**WHAT IS NEEDED:**
Among the entries, find each line that includes the string "computer" and list it.

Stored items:
=== Section Start ===

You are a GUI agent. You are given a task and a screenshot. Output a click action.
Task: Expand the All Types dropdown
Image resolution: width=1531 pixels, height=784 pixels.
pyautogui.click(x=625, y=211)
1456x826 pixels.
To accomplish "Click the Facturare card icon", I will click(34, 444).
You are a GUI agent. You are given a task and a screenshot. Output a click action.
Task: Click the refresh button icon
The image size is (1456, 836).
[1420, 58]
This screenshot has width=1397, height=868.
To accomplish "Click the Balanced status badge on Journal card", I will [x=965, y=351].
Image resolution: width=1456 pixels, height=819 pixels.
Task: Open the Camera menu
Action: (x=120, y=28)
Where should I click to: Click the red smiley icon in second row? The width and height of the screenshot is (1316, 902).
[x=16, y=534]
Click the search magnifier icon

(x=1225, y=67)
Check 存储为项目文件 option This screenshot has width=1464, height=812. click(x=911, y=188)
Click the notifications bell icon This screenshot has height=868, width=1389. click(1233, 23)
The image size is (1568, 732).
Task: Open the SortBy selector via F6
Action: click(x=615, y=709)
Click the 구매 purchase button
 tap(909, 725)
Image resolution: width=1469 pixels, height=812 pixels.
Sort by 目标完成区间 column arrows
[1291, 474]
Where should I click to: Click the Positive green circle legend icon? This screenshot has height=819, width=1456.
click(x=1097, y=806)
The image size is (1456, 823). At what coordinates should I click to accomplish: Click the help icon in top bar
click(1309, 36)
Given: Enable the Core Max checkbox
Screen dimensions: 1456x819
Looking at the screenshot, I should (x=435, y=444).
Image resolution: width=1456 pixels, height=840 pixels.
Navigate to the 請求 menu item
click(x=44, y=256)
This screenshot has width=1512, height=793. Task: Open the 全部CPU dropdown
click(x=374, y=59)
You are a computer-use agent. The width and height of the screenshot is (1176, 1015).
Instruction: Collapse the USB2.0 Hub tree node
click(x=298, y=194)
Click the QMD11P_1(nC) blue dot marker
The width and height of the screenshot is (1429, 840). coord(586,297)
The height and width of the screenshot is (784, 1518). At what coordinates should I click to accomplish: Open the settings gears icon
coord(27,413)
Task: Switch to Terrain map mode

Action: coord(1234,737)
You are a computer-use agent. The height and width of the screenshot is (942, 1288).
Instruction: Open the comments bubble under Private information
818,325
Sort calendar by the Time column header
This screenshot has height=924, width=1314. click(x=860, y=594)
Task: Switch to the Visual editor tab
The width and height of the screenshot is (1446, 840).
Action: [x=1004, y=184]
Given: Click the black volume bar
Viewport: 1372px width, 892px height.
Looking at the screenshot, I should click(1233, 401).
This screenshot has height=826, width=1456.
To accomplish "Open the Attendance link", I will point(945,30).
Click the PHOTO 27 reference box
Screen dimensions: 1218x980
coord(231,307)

=== Section End ===

**SOLUTION TO THE PROBLEM:**
You are a computer-use agent. The width and height of the screenshot is (1176, 1015).
You are a computer-use agent. The height and width of the screenshot is (942, 1288).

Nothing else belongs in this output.